• The Dawn of Everything Is Not a Book About the Origins of Inequality

    Or, Why Rousseau and Hobbes Can Suck It

    “This mood makes itself felt everywhere, politically, socially, and philosophically. We are living in what the Greeks called the καιρός (Kairos)—the right time—for a ‘metamorphosis of the gods,’ i.e. of the fundamental principles and symbols.”
    –C.G. Jung, The Undiscovered Self (1958)
    *

    Most of human history is irreparably lost to us. Our species, Homo sapiens, has existed for at least 200,000 years, but for most of that time we have next to no idea what was happening. In northern Spain, for instance, at the cave of Altamira, paintings and engravings were created over a period of at least 10,000 years, between around 25,000 and 15,000 BC. Presumably, a lot of dramatic events occurred during this period. We have no way of knowing what most of them were.

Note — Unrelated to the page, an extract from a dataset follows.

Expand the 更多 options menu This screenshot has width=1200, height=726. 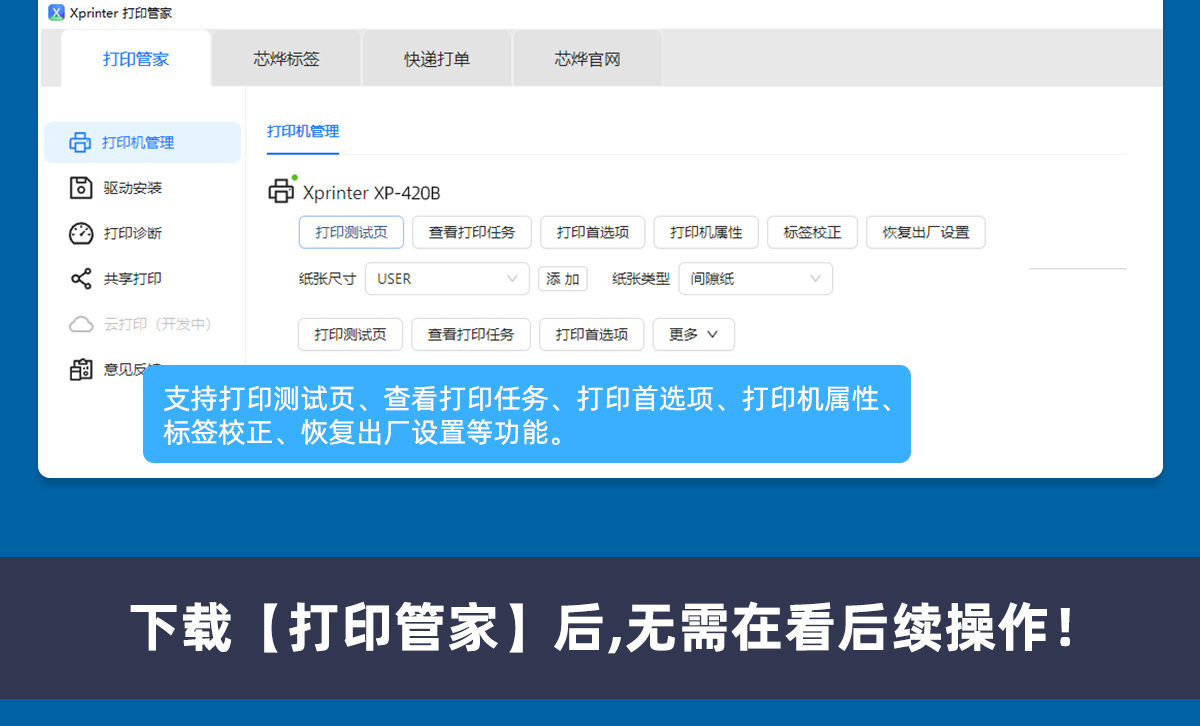(x=693, y=335)
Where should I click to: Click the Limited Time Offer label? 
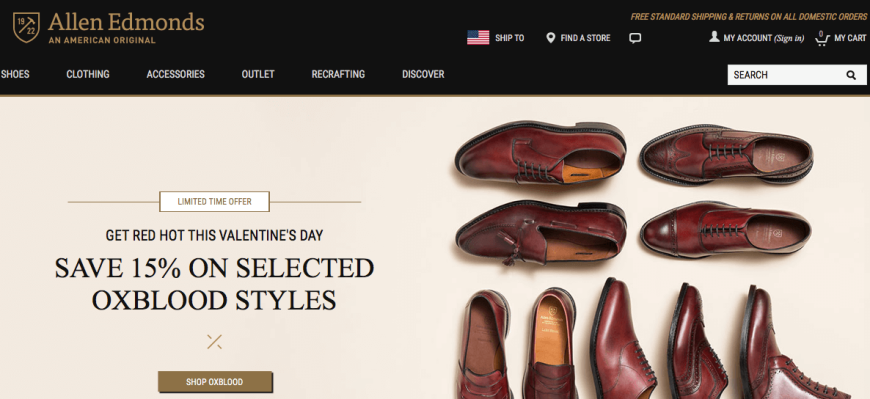[x=214, y=201]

    This is of little consequence to most people, since most people rarely think about the broad sweep of human history anyway. They don’t have much reason to. Insofar as the question comes up at all, it’s usually when reflecting on why the world seems to be in such a mess and why human beings so often treat each other badly—the reasons for war, greed, exploitation, systematic indifference to others’ suffering. Were we always like that, or did something, at some point, go terribly wrong?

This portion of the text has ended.